[Start of Attachment]

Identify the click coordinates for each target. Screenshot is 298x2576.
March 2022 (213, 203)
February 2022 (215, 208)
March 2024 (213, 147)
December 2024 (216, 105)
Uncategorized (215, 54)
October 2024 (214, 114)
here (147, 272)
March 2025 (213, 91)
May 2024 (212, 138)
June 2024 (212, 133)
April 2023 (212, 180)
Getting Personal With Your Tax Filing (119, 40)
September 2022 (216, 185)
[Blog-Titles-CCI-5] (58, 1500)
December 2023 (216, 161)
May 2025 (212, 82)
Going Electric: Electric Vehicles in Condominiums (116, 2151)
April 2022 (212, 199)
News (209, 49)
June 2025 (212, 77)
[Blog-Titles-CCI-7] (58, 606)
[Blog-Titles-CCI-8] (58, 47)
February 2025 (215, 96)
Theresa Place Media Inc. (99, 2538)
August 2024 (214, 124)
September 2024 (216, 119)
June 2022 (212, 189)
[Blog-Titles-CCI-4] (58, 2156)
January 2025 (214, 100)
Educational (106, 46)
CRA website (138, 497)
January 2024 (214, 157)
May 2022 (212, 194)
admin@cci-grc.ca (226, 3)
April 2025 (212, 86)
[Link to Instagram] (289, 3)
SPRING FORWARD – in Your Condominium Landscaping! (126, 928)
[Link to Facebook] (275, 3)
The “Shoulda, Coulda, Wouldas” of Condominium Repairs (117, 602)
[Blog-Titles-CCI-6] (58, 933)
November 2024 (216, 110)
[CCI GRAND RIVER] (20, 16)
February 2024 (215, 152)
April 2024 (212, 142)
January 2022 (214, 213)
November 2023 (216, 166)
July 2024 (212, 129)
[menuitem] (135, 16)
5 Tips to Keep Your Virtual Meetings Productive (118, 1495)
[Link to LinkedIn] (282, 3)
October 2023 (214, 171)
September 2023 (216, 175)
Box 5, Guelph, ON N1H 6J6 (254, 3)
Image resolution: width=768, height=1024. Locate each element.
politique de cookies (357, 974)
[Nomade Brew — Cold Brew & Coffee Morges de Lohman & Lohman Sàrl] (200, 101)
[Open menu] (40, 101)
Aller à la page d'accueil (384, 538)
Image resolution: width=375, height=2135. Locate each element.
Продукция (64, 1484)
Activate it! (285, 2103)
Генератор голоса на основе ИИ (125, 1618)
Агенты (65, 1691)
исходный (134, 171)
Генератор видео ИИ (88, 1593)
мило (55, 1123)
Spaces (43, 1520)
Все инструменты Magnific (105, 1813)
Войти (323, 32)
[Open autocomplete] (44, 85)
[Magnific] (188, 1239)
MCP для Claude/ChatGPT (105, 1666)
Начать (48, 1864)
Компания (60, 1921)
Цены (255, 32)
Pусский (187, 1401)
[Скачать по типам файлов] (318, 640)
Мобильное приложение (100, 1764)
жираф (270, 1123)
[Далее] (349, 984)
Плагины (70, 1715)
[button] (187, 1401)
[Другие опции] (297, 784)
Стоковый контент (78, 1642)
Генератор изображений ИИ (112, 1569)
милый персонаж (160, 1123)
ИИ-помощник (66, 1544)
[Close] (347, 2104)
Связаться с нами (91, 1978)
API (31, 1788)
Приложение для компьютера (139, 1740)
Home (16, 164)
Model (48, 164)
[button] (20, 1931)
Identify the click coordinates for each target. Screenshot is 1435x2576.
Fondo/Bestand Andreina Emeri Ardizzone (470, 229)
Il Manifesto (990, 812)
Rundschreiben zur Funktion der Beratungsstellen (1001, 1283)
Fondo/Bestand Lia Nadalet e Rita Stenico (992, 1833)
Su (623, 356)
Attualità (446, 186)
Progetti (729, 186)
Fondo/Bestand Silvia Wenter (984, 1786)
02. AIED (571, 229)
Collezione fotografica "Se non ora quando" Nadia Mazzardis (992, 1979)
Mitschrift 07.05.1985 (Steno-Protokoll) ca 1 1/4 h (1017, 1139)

[End of Attachment]

PROBLEM DETAILS: Reproduce all the records shown above, unchanged.

TASK ANSWER:
Identify the click coordinates for each target. Screenshot is 298x2576.
March 2022 (213, 203)
February 2022 (215, 208)
March 2024 (213, 147)
December 2024 (216, 105)
Uncategorized (215, 54)
October 2024 (214, 114)
here (147, 272)
March 2025 (213, 91)
May 2024 (212, 138)
June 2024 (212, 133)
April 2023 (212, 180)
Getting Personal With Your Tax Filing (119, 40)
September 2022 (216, 185)
[Blog-Titles-CCI-5] (58, 1500)
December 2023 (216, 161)
May 2025 (212, 82)
Going Electric: Electric Vehicles in Condominiums (116, 2151)
April 2022 (212, 199)
News (209, 49)
June 2025 (212, 77)
[Blog-Titles-CCI-7] (58, 606)
[Blog-Titles-CCI-8] (58, 47)
February 2025 (215, 96)
Theresa Place Media Inc. (99, 2538)
August 2024 (214, 124)
September 2024 (216, 119)
June 2022 (212, 189)
[Blog-Titles-CCI-4] (58, 2156)
January 2025 (214, 100)
Educational (106, 46)
CRA website (138, 497)
January 2024 (214, 157)
May 2022 (212, 194)
admin@cci-grc.ca (226, 3)
April 2025 (212, 86)
[Link to Instagram] (289, 3)
SPRING FORWARD – in Your Condominium Landscaping! (126, 928)
[Link to Facebook] (275, 3)
The “Shoulda, Coulda, Wouldas” of Condominium Repairs (117, 602)
[Blog-Titles-CCI-6] (58, 933)
November 2024 (216, 110)
[CCI GRAND RIVER] (20, 16)
February 2024 (215, 152)
April 2024 (212, 142)
January 2022 (214, 213)
November 2023 (216, 166)
July 2024 (212, 129)
[menuitem] (135, 16)
5 Tips to Keep Your Virtual Meetings Productive (118, 1495)
[Link to LinkedIn] (282, 3)
October 2023 (214, 171)
September 2023 (216, 175)
Box 5, Guelph, ON N1H 6J6 (254, 3)
Image resolution: width=768, height=1024. Locate each element.
politique de cookies (357, 974)
[Nomade Brew — Cold Brew & Coffee Morges de Lohman & Lohman Sàrl] (200, 101)
[Open menu] (40, 101)
Aller à la page d'accueil (384, 538)
Image resolution: width=375, height=2135. Locate each element.
Продукция (64, 1484)
Activate it! (285, 2103)
Генератор голоса на основе ИИ (125, 1618)
Агенты (65, 1691)
исходный (134, 171)
Генератор видео ИИ (88, 1593)
мило (55, 1123)
Spaces (43, 1520)
Все инструменты Magnific (105, 1813)
Войти (323, 32)
[Open autocomplete] (44, 85)
[Magnific] (188, 1239)
MCP для Claude/ChatGPT (105, 1666)
Начать (48, 1864)
Компания (60, 1921)
Цены (255, 32)
Pусский (187, 1401)
[Скачать по типам файлов] (318, 640)
Мобильное приложение (100, 1764)
жираф (270, 1123)
[Далее] (349, 984)
Плагины (70, 1715)
[button] (187, 1401)
[Другие опции] (297, 784)
Стоковый контент (78, 1642)
Генератор изображений ИИ (112, 1569)
милый персонаж (160, 1123)
ИИ-помощник (66, 1544)
[Close] (347, 2104)
Связаться с нами (91, 1978)
API (31, 1788)
Приложение для компьютера (139, 1740)
Home (16, 164)
Model (48, 164)
[button] (20, 1931)
Identify the click coordinates for each target. Screenshot is 1435x2576.
Fondo/Bestand Andreina Emeri Ardizzone (470, 229)
Il Manifesto (990, 812)
Rundschreiben zur Funktion der Beratungsstellen (1001, 1283)
Fondo/Bestand Lia Nadalet e Rita Stenico (992, 1833)
Su (623, 356)
Attualità (446, 186)
Progetti (729, 186)
Fondo/Bestand Silvia Wenter (984, 1786)
02. AIED (571, 229)
Collezione fotografica "Se non ora quando" Nadia Mazzardis (992, 1979)
Mitschrift 07.05.1985 (Steno-Protokoll) ca 1 1/4 h (1017, 1139)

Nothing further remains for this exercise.